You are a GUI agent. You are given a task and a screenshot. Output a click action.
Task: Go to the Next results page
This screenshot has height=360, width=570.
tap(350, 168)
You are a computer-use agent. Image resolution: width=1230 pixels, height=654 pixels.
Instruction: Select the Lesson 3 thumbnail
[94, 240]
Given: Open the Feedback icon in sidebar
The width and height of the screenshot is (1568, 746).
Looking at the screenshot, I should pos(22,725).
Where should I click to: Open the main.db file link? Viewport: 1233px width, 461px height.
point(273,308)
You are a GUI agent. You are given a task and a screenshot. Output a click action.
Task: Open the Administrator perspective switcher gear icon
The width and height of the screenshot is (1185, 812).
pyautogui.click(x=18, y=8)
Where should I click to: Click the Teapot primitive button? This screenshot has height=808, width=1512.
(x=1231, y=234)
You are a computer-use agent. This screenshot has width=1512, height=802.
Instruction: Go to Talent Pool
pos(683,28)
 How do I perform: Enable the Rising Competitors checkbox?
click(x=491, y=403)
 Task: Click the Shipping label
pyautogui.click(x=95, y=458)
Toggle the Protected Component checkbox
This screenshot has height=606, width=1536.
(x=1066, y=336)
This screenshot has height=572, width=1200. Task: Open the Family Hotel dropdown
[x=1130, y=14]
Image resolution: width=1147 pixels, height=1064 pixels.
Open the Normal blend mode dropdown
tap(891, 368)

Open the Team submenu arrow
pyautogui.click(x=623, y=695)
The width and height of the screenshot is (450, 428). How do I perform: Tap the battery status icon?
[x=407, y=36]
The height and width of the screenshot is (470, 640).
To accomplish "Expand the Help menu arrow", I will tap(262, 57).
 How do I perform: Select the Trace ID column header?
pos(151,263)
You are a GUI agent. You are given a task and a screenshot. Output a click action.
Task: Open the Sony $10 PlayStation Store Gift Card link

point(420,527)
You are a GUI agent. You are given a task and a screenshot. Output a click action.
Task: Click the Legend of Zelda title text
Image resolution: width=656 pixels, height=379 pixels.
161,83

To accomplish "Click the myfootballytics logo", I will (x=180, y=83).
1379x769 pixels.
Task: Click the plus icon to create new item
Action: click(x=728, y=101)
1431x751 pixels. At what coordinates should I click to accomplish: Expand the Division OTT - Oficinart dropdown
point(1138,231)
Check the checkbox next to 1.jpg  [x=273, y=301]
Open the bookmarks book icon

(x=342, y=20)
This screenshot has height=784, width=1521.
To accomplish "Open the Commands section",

WRITTEN REQUEST:
Can you output the lines above as a Markdown table with the columns "Row" and "Line", numbering each row and leaving out blank lines?

THE OUTPUT:
| Row | Line |
|---|---|
| 1 | You are a GUI agent. You are given a task and a screenshot. Output a click action. |
| 2 | Task: Go to the Next results page |
| 3 | This screenshot has height=360, width=570. |
| 4 | tap(350, 168) |
| 5 | You are a computer-use agent. Image resolution: width=1230 pixels, height=654 pixels. |
| 6 | Instruction: Select the Lesson 3 thumbnail |
| 7 | [94, 240] |
| 8 | Given: Open the Feedback icon in sidebar |
| 9 | The width and height of the screenshot is (1568, 746). |
| 10 | Looking at the screenshot, I should pos(22,725). |
| 11 | Where should I click to: Open the main.db file link? Viewport: 1233px width, 461px height. |
| 12 | point(273,308) |
| 13 | You are a GUI agent. You are given a task and a screenshot. Output a click action. |
| 14 | Task: Open the Administrator perspective switcher gear icon |
| 15 | The width and height of the screenshot is (1185, 812). |
| 16 | pyautogui.click(x=18, y=8) |
| 17 | Where should I click to: Click the Teapot primitive button? This screenshot has height=808, width=1512. |
| 18 | (x=1231, y=234) |
| 19 | You are a computer-use agent. This screenshot has width=1512, height=802. |
| 20 | Instruction: Go to Talent Pool |
| 21 | pos(683,28) |
| 22 |  How do I perform: Enable the Rising Competitors checkbox? |
| 23 | click(x=491, y=403) |
| 24 |  Task: Click the Shipping label |
| 25 | pyautogui.click(x=95, y=458) |
| 26 | Toggle the Protected Component checkbox |
| 27 | This screenshot has height=606, width=1536. |
| 28 | (x=1066, y=336) |
| 29 | This screenshot has height=572, width=1200. Task: Open the Family Hotel dropdown |
| 30 | [x=1130, y=14] |
| 31 | Image resolution: width=1147 pixels, height=1064 pixels. |
| 32 | Open the Normal blend mode dropdown |
| 33 | tap(891, 368) |
| 34 | Open the Team submenu arrow |
| 35 | pyautogui.click(x=623, y=695) |
| 36 | The width and height of the screenshot is (450, 428). How do I perform: Tap the battery status icon? |
| 37 | [x=407, y=36] |
| 38 | The height and width of the screenshot is (470, 640). |
| 39 | To accomplish "Expand the Help menu arrow", I will tap(262, 57). |
| 40 |  How do I perform: Select the Trace ID column header? |
| 41 | pos(151,263) |
| 42 | You are a GUI agent. You are given a task and a screenshot. Output a click action. |
| 43 | Task: Open the Sony $10 PlayStation Store Gift Card link |
| 44 | point(420,527) |
| 45 | You are a GUI agent. You are given a task and a screenshot. Output a click action. |
| 46 | Task: Click the Legend of Zelda title text |
| 47 | Image resolution: width=656 pixels, height=379 pixels. |
| 48 | 161,83 |
| 49 | To accomplish "Click the myfootballytics logo", I will (x=180, y=83). |
| 50 | 1379x769 pixels. |
| 51 | Task: Click the plus icon to create new item |
| 52 | Action: click(x=728, y=101) |
| 53 | 1431x751 pixels. At what coordinates should I click to accomplish: Expand the Division OTT - Oficinart dropdown |
| 54 | point(1138,231) |
| 55 | Check the checkbox next to 1.jpg  [x=273, y=301] |
| 56 | Open the bookmarks book icon |
| 57 | (x=342, y=20) |
| 58 | This screenshot has height=784, width=1521. |
| 59 | To accomplish "Open the Commands section", |